**WORK ORDER:**
Each line below is to be set down again exactly.

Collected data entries
== == ==

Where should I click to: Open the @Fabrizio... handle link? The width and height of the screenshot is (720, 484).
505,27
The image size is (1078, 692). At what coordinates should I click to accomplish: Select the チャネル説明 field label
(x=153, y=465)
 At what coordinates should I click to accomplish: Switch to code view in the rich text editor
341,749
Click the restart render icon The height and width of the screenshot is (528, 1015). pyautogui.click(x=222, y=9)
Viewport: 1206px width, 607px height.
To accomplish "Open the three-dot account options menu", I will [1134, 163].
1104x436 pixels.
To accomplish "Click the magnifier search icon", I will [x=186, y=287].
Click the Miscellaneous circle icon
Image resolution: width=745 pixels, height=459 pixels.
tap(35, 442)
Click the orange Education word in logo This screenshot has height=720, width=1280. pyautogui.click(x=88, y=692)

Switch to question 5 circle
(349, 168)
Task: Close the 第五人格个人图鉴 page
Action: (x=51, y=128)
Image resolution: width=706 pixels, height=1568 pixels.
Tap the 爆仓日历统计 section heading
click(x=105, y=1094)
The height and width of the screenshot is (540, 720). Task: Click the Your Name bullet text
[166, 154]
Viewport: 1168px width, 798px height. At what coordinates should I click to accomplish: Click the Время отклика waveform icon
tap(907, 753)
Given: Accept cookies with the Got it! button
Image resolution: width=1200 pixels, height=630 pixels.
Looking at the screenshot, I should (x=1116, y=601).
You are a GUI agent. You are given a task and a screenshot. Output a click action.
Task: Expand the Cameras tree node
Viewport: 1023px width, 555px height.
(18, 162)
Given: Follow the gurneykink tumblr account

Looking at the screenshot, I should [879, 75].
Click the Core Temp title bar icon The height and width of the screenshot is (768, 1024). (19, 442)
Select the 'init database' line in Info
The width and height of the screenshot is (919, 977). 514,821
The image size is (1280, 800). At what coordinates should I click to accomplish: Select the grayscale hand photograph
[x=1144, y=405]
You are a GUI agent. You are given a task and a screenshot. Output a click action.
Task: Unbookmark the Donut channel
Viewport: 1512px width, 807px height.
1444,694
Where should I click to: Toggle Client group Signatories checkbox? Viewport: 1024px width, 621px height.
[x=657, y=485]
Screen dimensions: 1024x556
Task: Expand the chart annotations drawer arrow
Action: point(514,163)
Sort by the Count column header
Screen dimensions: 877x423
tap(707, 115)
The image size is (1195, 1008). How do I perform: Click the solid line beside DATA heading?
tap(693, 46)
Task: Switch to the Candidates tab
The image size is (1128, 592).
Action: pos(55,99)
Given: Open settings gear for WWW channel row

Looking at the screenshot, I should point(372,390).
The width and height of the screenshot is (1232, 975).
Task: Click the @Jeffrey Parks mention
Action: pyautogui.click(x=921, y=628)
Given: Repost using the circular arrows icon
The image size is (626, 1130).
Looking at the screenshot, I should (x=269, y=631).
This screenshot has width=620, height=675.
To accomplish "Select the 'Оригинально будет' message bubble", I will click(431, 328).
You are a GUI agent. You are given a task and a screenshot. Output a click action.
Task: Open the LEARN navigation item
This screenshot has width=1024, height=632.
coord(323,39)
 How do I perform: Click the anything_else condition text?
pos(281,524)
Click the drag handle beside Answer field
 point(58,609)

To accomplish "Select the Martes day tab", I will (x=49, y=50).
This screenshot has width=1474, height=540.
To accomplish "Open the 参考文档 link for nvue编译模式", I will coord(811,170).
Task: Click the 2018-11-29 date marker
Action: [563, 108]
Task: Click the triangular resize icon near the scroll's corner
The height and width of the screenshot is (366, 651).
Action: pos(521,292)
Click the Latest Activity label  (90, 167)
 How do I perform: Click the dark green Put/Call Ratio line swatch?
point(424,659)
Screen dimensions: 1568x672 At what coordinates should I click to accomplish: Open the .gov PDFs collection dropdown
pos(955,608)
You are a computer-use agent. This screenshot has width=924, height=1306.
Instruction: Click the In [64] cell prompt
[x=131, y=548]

== == ==

**REPLY TO THE EXERCISE:**
Where should I click to: Open the @Fabrizio... handle link? The width and height of the screenshot is (720, 484).
505,27
The image size is (1078, 692). At what coordinates should I click to accomplish: Select the チャネル説明 field label
(x=153, y=465)
 At what coordinates should I click to accomplish: Switch to code view in the rich text editor
341,749
Click the restart render icon The height and width of the screenshot is (528, 1015). pyautogui.click(x=222, y=9)
Viewport: 1206px width, 607px height.
To accomplish "Open the three-dot account options menu", I will [1134, 163].
1104x436 pixels.
To accomplish "Click the magnifier search icon", I will [x=186, y=287].
Click the Miscellaneous circle icon
Image resolution: width=745 pixels, height=459 pixels.
tap(35, 442)
Click the orange Education word in logo This screenshot has height=720, width=1280. pyautogui.click(x=88, y=692)

Switch to question 5 circle
(349, 168)
Task: Close the 第五人格个人图鉴 page
Action: (x=51, y=128)
Image resolution: width=706 pixels, height=1568 pixels.
Tap the 爆仓日历统计 section heading
click(x=105, y=1094)
The height and width of the screenshot is (540, 720). Task: Click the Your Name bullet text
[166, 154]
Viewport: 1168px width, 798px height. At what coordinates should I click to accomplish: Click the Время отклика waveform icon
tap(907, 753)
Given: Accept cookies with the Got it! button
Image resolution: width=1200 pixels, height=630 pixels.
Looking at the screenshot, I should (x=1116, y=601).
You are a GUI agent. You are given a task and a screenshot. Output a click action.
Task: Expand the Cameras tree node
Viewport: 1023px width, 555px height.
(18, 162)
Given: Follow the gurneykink tumblr account

Looking at the screenshot, I should [879, 75].
Click the Core Temp title bar icon The height and width of the screenshot is (768, 1024). (19, 442)
Select the 'init database' line in Info
The width and height of the screenshot is (919, 977). 514,821
The image size is (1280, 800). At what coordinates should I click to accomplish: Select the grayscale hand photograph
[x=1144, y=405]
You are a GUI agent. You are given a task and a screenshot. Output a click action.
Task: Unbookmark the Donut channel
Viewport: 1512px width, 807px height.
1444,694
Where should I click to: Toggle Client group Signatories checkbox? Viewport: 1024px width, 621px height.
[x=657, y=485]
Screen dimensions: 1024x556
Task: Expand the chart annotations drawer arrow
Action: point(514,163)
Sort by the Count column header
Screen dimensions: 877x423
tap(707, 115)
The image size is (1195, 1008). How do I perform: Click the solid line beside DATA heading?
tap(693, 46)
Task: Switch to the Candidates tab
The image size is (1128, 592).
Action: pos(55,99)
Given: Open settings gear for WWW channel row

Looking at the screenshot, I should point(372,390).
The width and height of the screenshot is (1232, 975).
Task: Click the @Jeffrey Parks mention
Action: pyautogui.click(x=921, y=628)
Given: Repost using the circular arrows icon
The image size is (626, 1130).
Looking at the screenshot, I should (x=269, y=631).
This screenshot has width=620, height=675.
To accomplish "Select the 'Оригинально будет' message bubble", I will click(431, 328).
You are a GUI agent. You are given a task and a screenshot. Output a click action.
Task: Open the LEARN navigation item
This screenshot has width=1024, height=632.
coord(323,39)
 How do I perform: Click the anything_else condition text?
pos(281,524)
Click the drag handle beside Answer field
 point(58,609)

To accomplish "Select the Martes day tab", I will (x=49, y=50).
This screenshot has width=1474, height=540.
To accomplish "Open the 参考文档 link for nvue编译模式", I will coord(811,170).
Task: Click the 2018-11-29 date marker
Action: [563, 108]
Task: Click the triangular resize icon near the scroll's corner
The height and width of the screenshot is (366, 651).
Action: pos(521,292)
Click the Latest Activity label  (90, 167)
 How do I perform: Click the dark green Put/Call Ratio line swatch?
point(424,659)
Screen dimensions: 1568x672 At what coordinates should I click to accomplish: Open the .gov PDFs collection dropdown
pos(955,608)
You are a computer-use agent. This screenshot has width=924, height=1306.
Instruction: Click the In [64] cell prompt
[x=131, y=548]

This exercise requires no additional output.